Sunday, November 21, 2010

Senses working overtime

Have you ever thought about how much motorcycle riding is a very sensual affair?  Our enjoyment (and safety!) means that we bring our five senses constantly into play as we use and enjoy our bikes.

Even the way we describe our rides reflects its physicality.  Feeling the wind in our faces.  The sensation of the road through our handlebars.  Being at one with our bike.

Occasionally, there’s even a spirituality in riding that comes from and surpasses your senses.  Often, when a ride really comes together, you end up in a zone where your subconscious mind looks after the routine elements of riding, leaving your mind free to wander.  When this happens, your heightened senses make you one with the landscape, leaving intense images, sounds and smells seared into your brain. 

If you’ve ridden for a while, you’ve had rides like that.  For me, it was an 18-day jaunt to Uluru, Alice Springs and the Australian Outback – a sublime ride to places I’d never been before.  New roads, new sensations. 

Like Burra, the point where we started to cross the line into the Outback and a first exposure to the space that is the essence of Australia.  A landscape flat in every direction, with no major landform to break the impression.  Space like that can cause anyone to wax a bit poetic and I was awed by what unfolded each new mile.

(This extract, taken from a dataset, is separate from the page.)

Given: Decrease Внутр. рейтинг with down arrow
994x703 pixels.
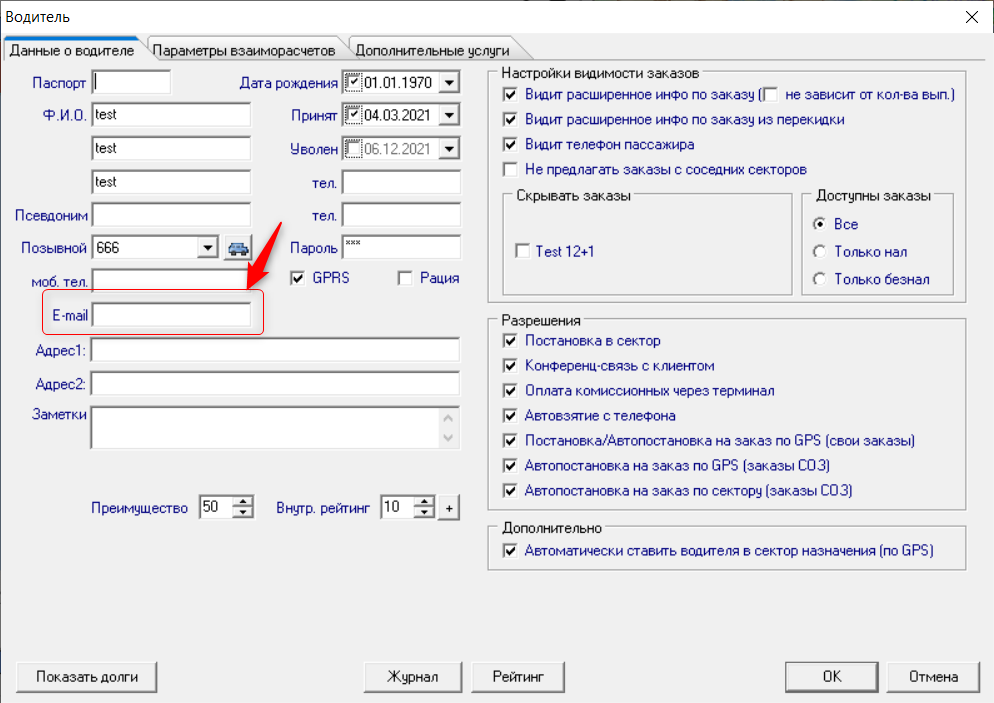Looking at the screenshot, I should pos(424,513).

Like a pure blue sky with a few scattered fluffy clouds that looked as though they had been placed there purely for effect.  An effect so perfect that it seemed as though the sky had been painted in by some enthusiastic artist.

Like a flat horizon in every direction.  A sense of isolation, of "nothing here".

Like the Hay Plain, where a low to the ground haze gradually transformed into a solid cloud of hopping, flying, squishing locusts. 

Like roadkill, where massive roadtrains had left kangaroos on the side of the road in varying stages of decomposition.  Certainly makes for a variety of scents, as heightened senses discerned a difference between each one.

Like the ancient grandeur of Uluru, it’s calm serenity rudely shattered by the thunder of thousands of Harley-Davidsons.  An eerie juxtaposition of the modern and the timeless.

The thought repeatedly came to me as I was riding that we are extremely lucky riding Harley-Davidsons, especially in Australia.  We’re blessed with exceptional scenic beauty of a type not often seen anywhere else in the world.  Maybe touring on a Harley is not for everyone.  But, on two wheels, we experience parts of the country in a way that most people never could.  We’re in it, and every sense is engaged.